### Exercise details
Reproduce the data below with every instance of "icon" replaced by "symbol" and all other text unchanged, omitting the pictures.

### Material
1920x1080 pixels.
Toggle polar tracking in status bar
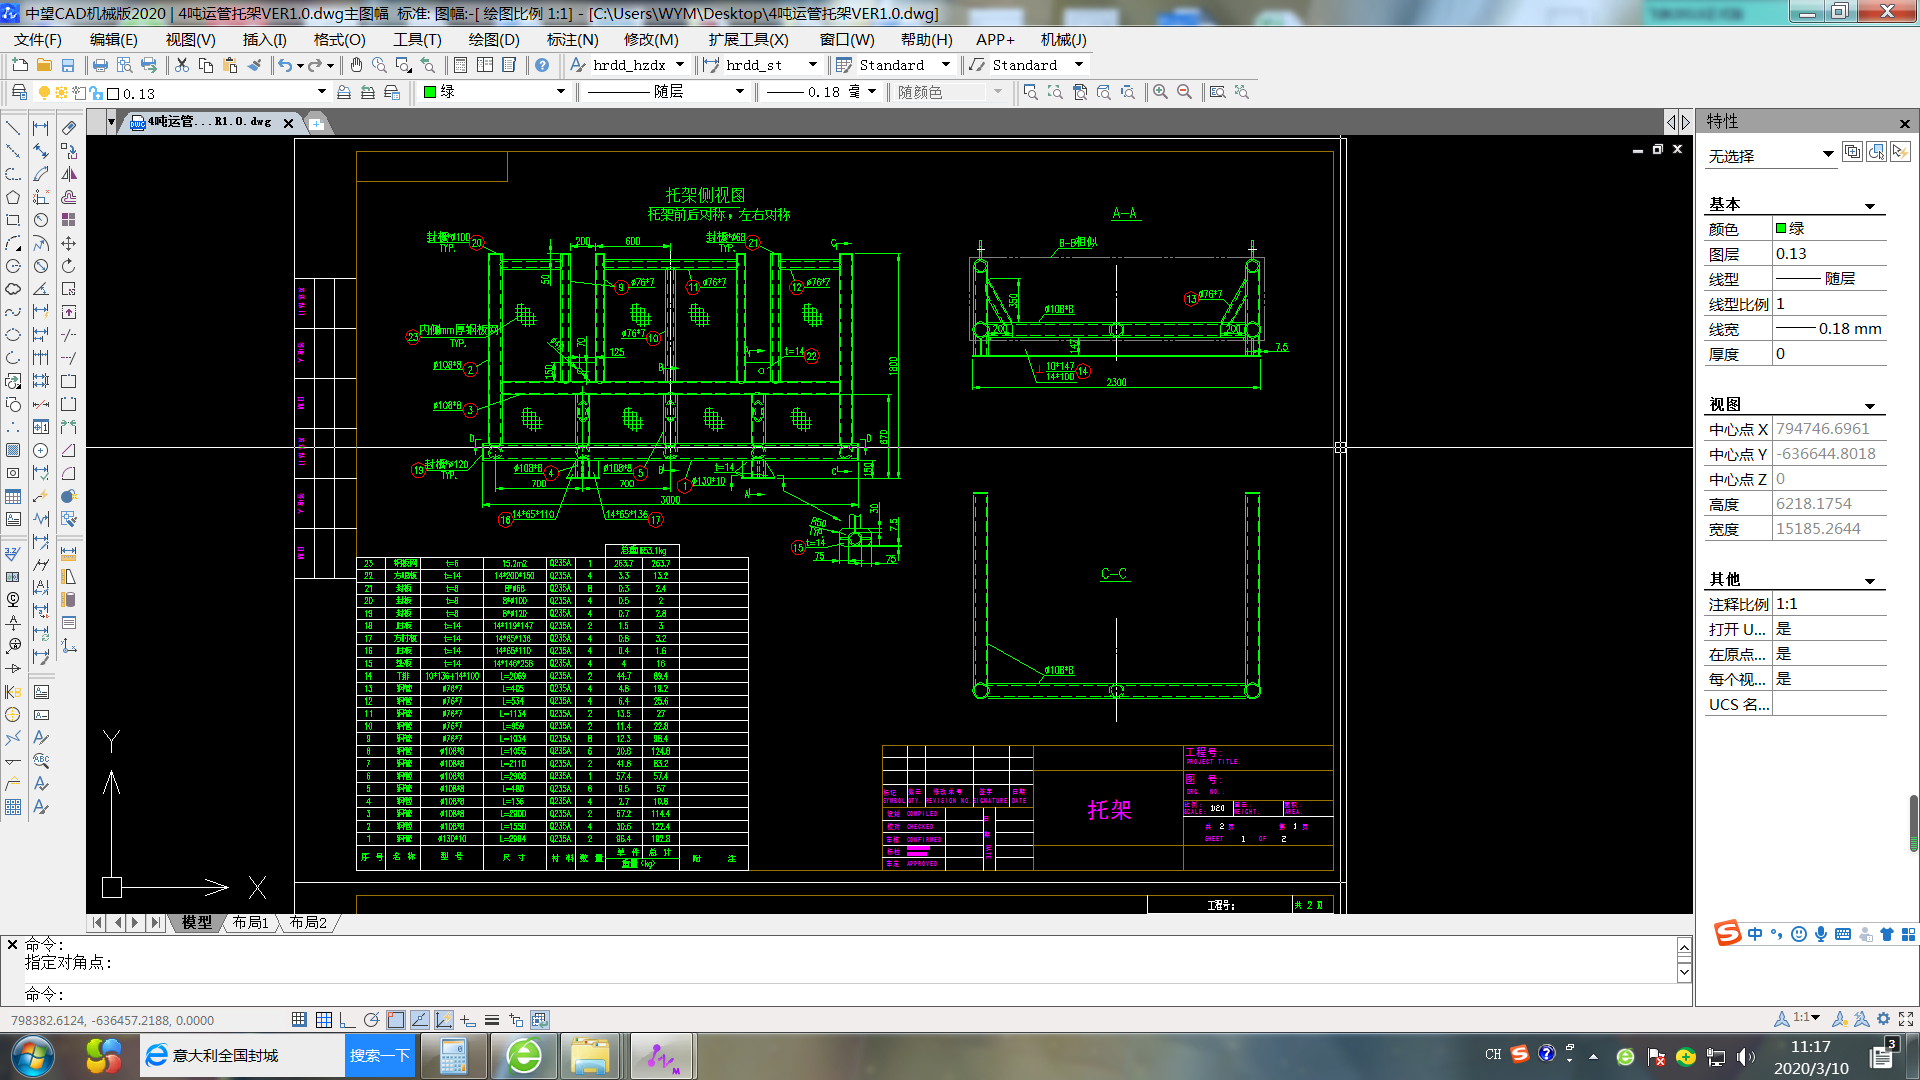point(371,1020)
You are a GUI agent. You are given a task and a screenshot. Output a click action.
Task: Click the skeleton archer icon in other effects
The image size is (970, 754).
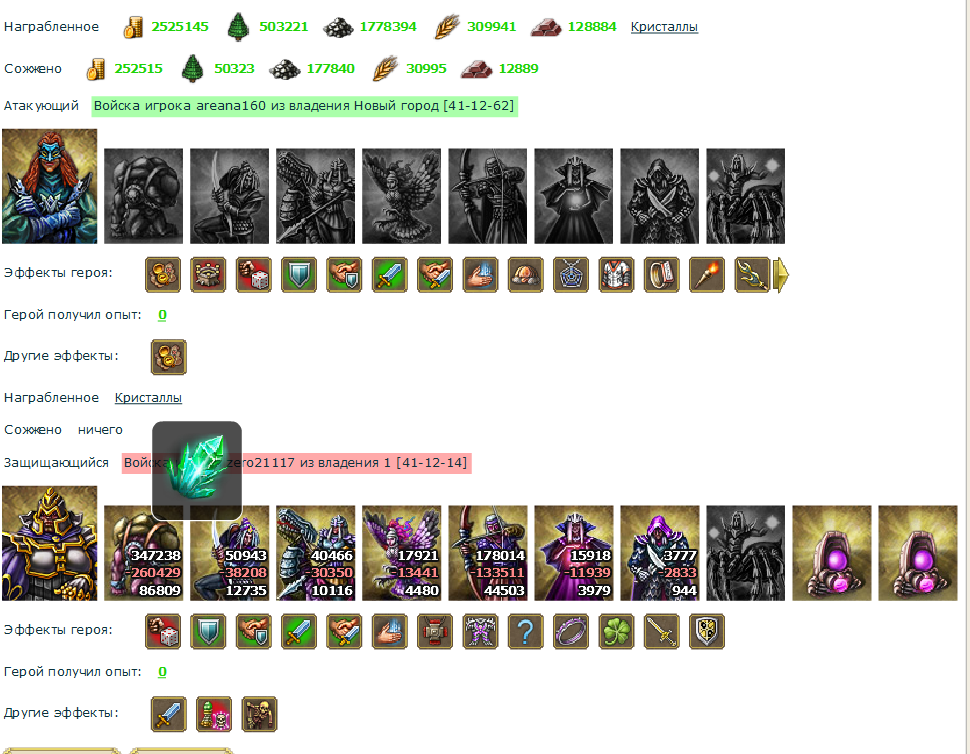point(259,714)
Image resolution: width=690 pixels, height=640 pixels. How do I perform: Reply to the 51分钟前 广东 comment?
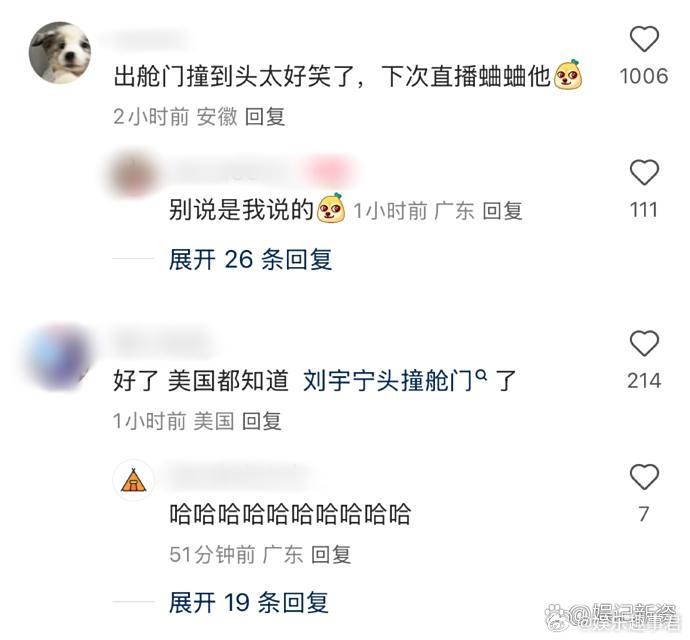pos(331,555)
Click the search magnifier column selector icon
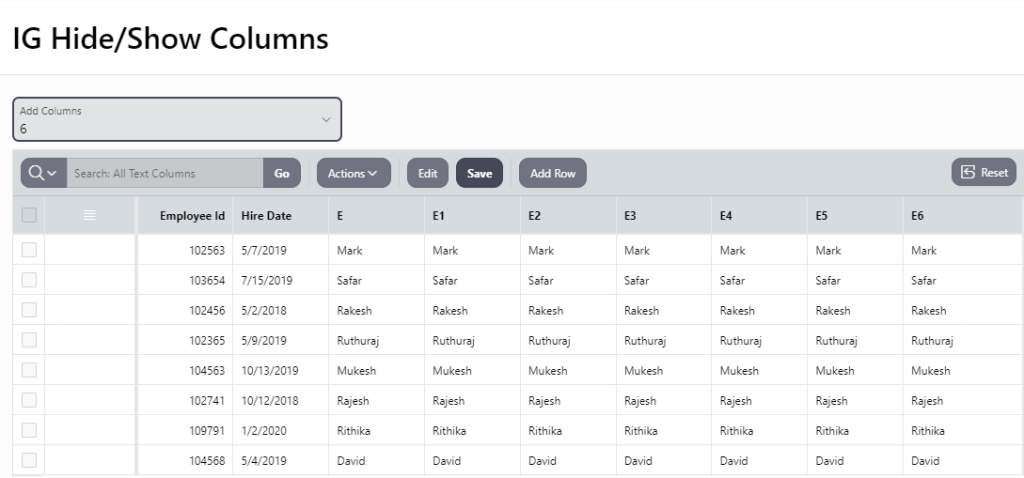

### Correct output
1920x1080 pixels.
Toggle polar tracking in status bar
point(371,1020)
You are a GUI agent. You are given a task and a screenshot. Output a click action.
Task: Click the skeleton archer symbol in other effects
The image size is (970, 754).
point(259,714)
Image resolution: width=690 pixels, height=640 pixels. How do I perform: Reply to the 51分钟前 广东 comment?
pos(331,555)
Click the search magnifier column selector symbol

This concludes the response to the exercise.